▸ Task directions
Set down the listing below verbatim, beginning with the line containing "Click the Windows Features title bar icon" and continuing through the line containing "click(681, 278)", both included.

Stored entries:

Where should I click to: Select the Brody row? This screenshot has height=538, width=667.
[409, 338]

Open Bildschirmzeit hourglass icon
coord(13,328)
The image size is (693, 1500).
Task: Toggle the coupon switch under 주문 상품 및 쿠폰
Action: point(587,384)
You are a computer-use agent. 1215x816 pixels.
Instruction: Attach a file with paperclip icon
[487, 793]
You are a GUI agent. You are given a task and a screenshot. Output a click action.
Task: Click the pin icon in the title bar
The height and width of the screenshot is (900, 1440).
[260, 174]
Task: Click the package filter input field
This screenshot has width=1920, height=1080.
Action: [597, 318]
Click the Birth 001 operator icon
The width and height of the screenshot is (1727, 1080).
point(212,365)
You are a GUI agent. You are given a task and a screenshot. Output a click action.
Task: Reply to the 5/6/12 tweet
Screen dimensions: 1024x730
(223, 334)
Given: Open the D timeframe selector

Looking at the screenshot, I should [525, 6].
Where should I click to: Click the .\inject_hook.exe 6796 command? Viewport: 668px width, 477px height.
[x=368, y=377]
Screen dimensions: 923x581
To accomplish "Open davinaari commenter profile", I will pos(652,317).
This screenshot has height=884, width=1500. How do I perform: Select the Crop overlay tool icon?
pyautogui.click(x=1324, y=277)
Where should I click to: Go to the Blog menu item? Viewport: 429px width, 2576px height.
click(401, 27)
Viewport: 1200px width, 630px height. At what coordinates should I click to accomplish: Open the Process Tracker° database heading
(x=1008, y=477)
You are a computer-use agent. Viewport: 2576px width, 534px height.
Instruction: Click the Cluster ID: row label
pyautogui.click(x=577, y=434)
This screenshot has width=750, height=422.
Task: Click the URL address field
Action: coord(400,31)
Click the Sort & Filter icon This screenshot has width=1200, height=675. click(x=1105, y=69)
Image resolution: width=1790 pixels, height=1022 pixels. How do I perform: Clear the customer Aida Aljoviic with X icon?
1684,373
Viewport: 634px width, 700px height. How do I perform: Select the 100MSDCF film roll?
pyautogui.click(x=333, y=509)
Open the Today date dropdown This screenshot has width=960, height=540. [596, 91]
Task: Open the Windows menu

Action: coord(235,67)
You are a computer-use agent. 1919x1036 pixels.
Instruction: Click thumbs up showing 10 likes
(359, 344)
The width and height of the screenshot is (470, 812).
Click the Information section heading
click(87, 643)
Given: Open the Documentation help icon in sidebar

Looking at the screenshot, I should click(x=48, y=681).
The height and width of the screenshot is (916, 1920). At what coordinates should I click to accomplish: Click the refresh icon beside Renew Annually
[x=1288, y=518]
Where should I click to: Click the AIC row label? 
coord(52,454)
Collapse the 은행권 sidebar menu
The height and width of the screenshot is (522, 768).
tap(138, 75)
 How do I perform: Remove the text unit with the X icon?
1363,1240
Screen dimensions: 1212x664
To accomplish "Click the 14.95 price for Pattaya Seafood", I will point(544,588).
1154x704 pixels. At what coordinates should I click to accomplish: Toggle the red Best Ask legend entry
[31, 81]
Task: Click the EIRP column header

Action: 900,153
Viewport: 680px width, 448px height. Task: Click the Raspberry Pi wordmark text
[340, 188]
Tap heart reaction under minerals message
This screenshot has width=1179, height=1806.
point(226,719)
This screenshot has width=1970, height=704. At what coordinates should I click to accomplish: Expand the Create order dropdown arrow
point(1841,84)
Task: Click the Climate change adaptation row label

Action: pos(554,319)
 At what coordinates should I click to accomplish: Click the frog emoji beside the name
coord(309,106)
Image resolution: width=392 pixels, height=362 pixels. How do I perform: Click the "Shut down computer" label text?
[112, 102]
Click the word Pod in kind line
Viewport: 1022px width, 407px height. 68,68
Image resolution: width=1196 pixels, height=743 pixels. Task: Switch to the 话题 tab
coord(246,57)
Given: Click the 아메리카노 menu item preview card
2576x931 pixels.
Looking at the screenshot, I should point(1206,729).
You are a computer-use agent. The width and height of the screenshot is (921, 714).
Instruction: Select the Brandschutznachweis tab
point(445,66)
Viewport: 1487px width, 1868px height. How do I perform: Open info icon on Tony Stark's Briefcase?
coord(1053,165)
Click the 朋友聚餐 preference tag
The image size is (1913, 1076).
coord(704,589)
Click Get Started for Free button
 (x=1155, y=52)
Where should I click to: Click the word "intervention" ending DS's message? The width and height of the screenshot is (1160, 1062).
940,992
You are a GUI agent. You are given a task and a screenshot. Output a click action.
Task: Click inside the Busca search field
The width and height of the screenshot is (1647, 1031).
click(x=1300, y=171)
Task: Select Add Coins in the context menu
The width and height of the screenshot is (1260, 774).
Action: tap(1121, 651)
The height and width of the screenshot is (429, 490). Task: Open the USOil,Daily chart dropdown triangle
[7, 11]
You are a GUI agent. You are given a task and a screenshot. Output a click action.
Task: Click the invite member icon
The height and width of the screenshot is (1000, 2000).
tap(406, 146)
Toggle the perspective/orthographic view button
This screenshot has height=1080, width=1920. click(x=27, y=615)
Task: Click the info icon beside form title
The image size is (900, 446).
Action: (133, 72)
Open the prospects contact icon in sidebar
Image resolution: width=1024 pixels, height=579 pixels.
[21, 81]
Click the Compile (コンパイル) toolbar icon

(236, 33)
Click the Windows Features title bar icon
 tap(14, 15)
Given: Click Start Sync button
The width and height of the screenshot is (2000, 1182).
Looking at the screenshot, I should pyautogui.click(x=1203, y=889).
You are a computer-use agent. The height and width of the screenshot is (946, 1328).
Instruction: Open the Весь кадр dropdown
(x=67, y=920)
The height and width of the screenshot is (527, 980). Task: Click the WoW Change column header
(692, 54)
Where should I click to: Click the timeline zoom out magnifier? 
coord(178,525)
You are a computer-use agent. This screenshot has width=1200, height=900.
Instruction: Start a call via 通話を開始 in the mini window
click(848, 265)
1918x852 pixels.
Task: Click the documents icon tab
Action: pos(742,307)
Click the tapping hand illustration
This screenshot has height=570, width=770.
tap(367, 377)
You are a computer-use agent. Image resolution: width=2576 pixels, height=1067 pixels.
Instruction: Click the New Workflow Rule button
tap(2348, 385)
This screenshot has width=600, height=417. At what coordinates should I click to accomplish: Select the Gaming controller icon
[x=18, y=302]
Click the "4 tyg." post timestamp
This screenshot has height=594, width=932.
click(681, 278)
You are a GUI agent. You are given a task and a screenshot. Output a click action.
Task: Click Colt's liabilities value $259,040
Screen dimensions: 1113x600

▸ Response to this exercise
Click the Windows Features title bar icon
 tap(14, 15)
Given: Click Start Sync button
The width and height of the screenshot is (2000, 1182).
Looking at the screenshot, I should pyautogui.click(x=1203, y=889).
You are a computer-use agent. The height and width of the screenshot is (946, 1328).
Instruction: Open the Весь кадр dropdown
(x=67, y=920)
The height and width of the screenshot is (527, 980). Task: Click the WoW Change column header
(692, 54)
Where should I click to: Click the timeline zoom out magnifier? 
coord(178,525)
You are a computer-use agent. This screenshot has width=1200, height=900.
Instruction: Start a call via 通話を開始 in the mini window
click(848, 265)
1918x852 pixels.
Task: Click the documents icon tab
Action: pos(742,307)
Click the tapping hand illustration
This screenshot has height=570, width=770.
tap(367, 377)
You are a computer-use agent. Image resolution: width=2576 pixels, height=1067 pixels.
Instruction: Click the New Workflow Rule button
tap(2348, 385)
This screenshot has width=600, height=417. At what coordinates should I click to accomplish: Select the Gaming controller icon
[x=18, y=302]
Click the "4 tyg." post timestamp
This screenshot has height=594, width=932.
click(681, 278)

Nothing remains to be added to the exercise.